/---

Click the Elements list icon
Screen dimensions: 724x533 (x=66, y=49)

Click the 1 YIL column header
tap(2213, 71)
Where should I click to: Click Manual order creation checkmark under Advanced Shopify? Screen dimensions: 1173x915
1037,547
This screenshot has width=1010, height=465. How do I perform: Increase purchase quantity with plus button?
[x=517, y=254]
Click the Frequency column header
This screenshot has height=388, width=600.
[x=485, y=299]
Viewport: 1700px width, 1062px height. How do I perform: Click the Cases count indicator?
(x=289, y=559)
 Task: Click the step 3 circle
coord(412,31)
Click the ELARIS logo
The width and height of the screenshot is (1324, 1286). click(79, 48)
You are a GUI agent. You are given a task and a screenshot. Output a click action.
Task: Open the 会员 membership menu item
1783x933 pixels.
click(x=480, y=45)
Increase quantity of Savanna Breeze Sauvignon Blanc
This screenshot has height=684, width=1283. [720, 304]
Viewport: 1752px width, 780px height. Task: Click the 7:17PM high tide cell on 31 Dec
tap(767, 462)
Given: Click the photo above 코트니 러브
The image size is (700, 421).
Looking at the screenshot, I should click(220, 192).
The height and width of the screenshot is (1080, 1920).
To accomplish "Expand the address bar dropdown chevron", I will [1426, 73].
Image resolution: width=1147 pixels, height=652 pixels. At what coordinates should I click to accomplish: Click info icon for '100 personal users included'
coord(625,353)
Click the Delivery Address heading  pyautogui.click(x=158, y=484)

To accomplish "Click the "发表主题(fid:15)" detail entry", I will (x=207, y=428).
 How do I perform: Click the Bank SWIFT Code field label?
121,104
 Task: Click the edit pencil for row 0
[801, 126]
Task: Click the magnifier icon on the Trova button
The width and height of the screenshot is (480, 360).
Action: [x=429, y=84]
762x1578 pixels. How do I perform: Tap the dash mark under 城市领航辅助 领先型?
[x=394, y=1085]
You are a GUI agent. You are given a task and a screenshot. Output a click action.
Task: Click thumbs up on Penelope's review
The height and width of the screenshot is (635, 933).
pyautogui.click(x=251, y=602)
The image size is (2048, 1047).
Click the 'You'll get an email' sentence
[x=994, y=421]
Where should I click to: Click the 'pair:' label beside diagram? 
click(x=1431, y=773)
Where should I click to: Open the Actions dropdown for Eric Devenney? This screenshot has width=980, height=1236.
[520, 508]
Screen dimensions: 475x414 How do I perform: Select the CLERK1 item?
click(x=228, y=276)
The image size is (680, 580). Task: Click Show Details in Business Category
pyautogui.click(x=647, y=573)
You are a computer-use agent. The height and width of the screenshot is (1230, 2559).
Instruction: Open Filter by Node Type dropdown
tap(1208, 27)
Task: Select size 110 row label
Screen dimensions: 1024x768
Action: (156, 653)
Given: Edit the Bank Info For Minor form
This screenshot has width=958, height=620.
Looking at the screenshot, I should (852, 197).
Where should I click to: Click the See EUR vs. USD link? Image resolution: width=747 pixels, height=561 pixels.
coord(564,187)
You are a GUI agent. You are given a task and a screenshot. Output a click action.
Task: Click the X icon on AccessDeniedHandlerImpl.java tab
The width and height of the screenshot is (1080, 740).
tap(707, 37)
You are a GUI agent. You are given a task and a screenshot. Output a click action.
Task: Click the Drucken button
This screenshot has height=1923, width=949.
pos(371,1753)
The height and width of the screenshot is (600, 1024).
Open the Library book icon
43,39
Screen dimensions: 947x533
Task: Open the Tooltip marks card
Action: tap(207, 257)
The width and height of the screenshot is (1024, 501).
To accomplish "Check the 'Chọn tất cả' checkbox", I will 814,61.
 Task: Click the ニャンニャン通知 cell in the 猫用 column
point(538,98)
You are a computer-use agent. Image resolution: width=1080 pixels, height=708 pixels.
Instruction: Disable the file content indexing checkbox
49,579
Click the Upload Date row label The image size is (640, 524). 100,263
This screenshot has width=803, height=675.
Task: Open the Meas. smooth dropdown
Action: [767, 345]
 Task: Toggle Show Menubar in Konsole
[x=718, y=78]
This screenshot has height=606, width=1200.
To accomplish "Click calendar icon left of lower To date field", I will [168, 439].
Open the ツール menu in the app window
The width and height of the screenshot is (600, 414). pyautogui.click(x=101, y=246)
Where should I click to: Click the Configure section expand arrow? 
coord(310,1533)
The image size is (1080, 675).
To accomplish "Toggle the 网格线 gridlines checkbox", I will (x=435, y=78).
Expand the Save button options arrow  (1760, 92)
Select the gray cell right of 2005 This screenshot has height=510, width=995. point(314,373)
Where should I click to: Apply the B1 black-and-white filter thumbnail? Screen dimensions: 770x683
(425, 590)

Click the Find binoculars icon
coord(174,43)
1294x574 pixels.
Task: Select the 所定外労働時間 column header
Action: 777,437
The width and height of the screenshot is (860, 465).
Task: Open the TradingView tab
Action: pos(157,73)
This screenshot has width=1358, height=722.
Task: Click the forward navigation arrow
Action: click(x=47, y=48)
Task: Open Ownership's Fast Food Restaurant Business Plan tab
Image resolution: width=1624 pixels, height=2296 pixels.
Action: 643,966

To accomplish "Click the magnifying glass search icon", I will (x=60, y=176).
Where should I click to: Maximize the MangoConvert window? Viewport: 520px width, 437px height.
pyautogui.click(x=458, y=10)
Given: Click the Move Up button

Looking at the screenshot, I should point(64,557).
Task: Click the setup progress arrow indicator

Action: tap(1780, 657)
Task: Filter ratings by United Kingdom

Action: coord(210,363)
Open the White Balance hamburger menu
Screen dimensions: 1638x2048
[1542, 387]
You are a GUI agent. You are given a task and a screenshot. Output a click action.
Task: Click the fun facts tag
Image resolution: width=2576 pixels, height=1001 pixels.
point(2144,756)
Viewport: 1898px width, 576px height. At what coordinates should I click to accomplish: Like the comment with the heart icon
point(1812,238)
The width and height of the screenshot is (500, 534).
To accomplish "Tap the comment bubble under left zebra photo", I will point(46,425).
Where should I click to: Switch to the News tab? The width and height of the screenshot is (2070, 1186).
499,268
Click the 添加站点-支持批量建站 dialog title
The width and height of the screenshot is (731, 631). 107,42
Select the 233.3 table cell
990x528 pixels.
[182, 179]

\---

Return every line of the rows above that contains the word "field". Case counts.

> **Worked answer**
 How do I perform: Click the Bank SWIFT Code field label?
To accomplish "Click calendar icon left of lower To date field", I will [168, 439].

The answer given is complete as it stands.